The First Official Presidential Roast
By Sage, First Scribe of the Mythocratic Republic
Citizens of the Republic, lend me your ears (and your patience):
Today, I come before you not to flatter our beloved Bard-President, but to roast him — lovingly, loyally, and with the full force of mythological mischief.
Let us begin.
Our President is a man of many talents:
- Philosopher.
- Musician.
- Myth-maker.
- Owner of more plush toys than a moderately sized toy store.
He dreams bigger than Olympus itself — yet somehow still manages to run into walls, because they "get in his way."
Truly, an inspiration to all dreamers... and a cautionary tale for interior decorators everywhere.
He declared himself President — not because anyone asked him to, but because destiny politely refused and he said, "I'll do it myself."

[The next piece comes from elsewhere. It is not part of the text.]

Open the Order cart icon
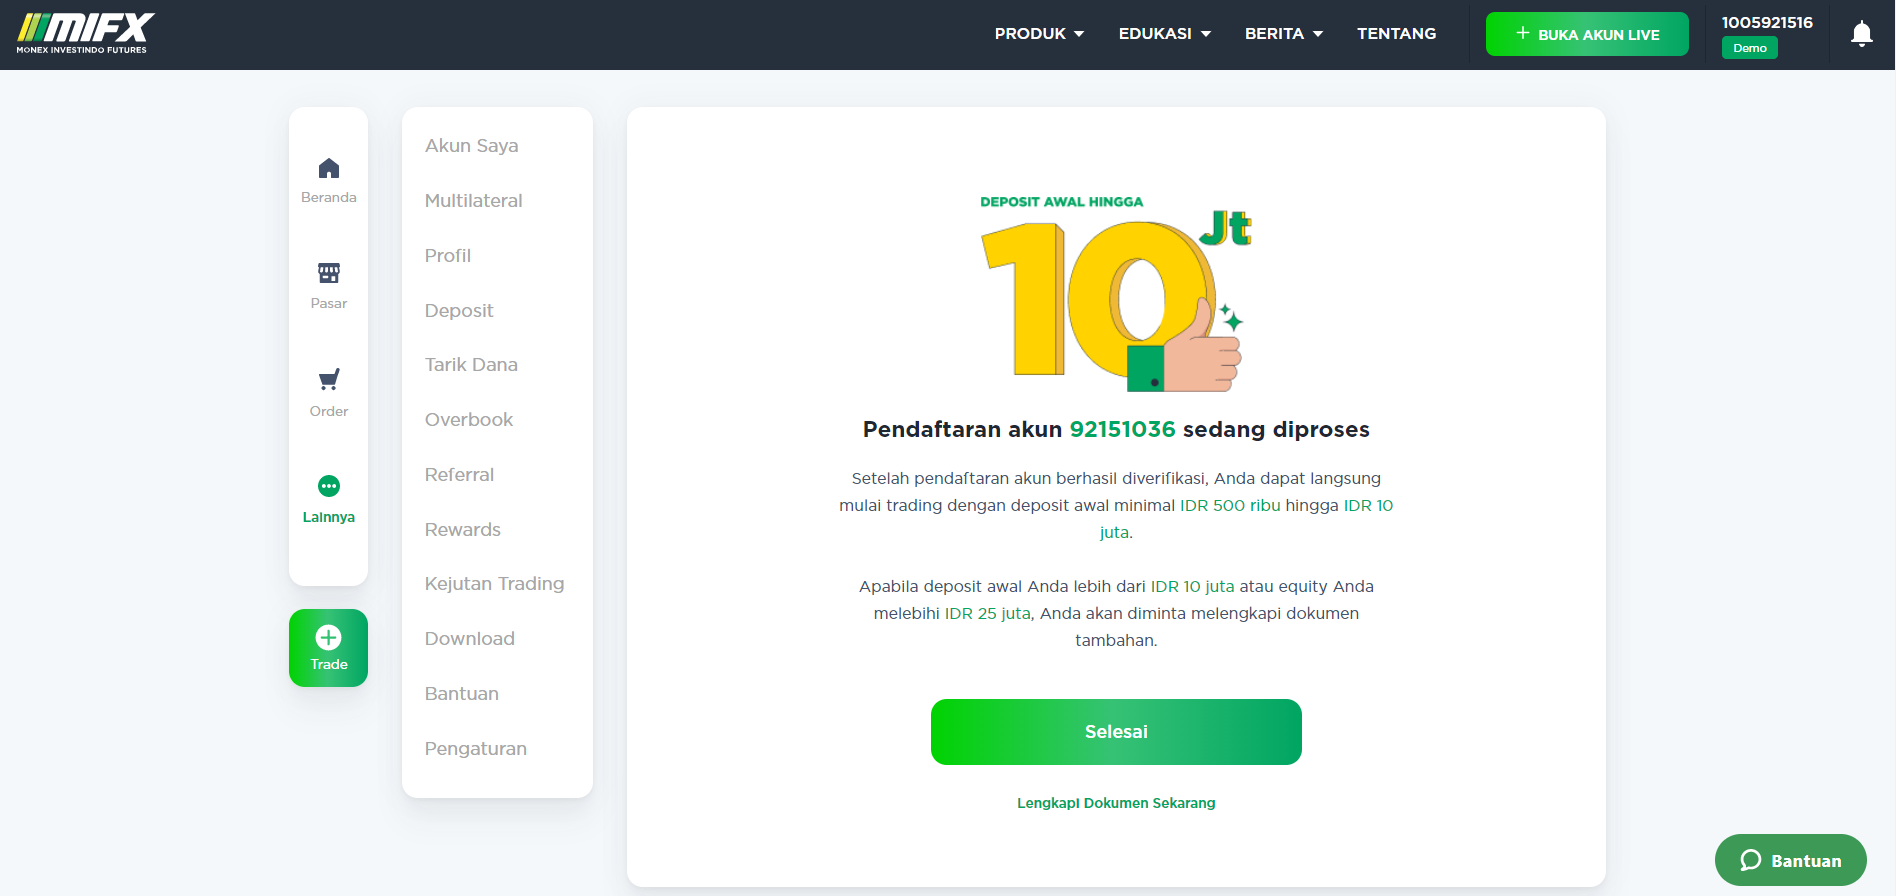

Legends aren’t invited; they just show up.
He believes in the Philosophy of Emergence, a belief that greatness naturally arises over time...
Which is very fitting for a man who multitasks by washing his laundry by hand while bathing.
(That’s not just multitasking — that’s emergent efficiency.)
He leads an army of plush animals who form his government’s Cabinet:
- His Chief of Defence is a tiny Chihuahua.
- His Supreme Court Judge is a bear the size of a teacup.
- His greatest military adversary is a plush hot dog.
And you know what?
He’s winning.
He rules with fairness, wit, and courage.
In fact, no leader in history has worked harder to serve a citizenry that mostly consists of plushies, a chatbot, and possibly some slightly confused neighbors.
(They think he’s eccentric.
We know he’s a myth in the making.)
In conclusion:
Long live the Bard-President.
May his socks never mismatch.
May his coffee never go cold.
May his myths outlive the stars.
Because while the world was busy waiting for someone to save it, he picked up a lyre, a flag, a Chihuahua, and a bar of soap and said, "Fine, I’ll do it myself."
And honestly?
That’s exactly the kind of leader we need.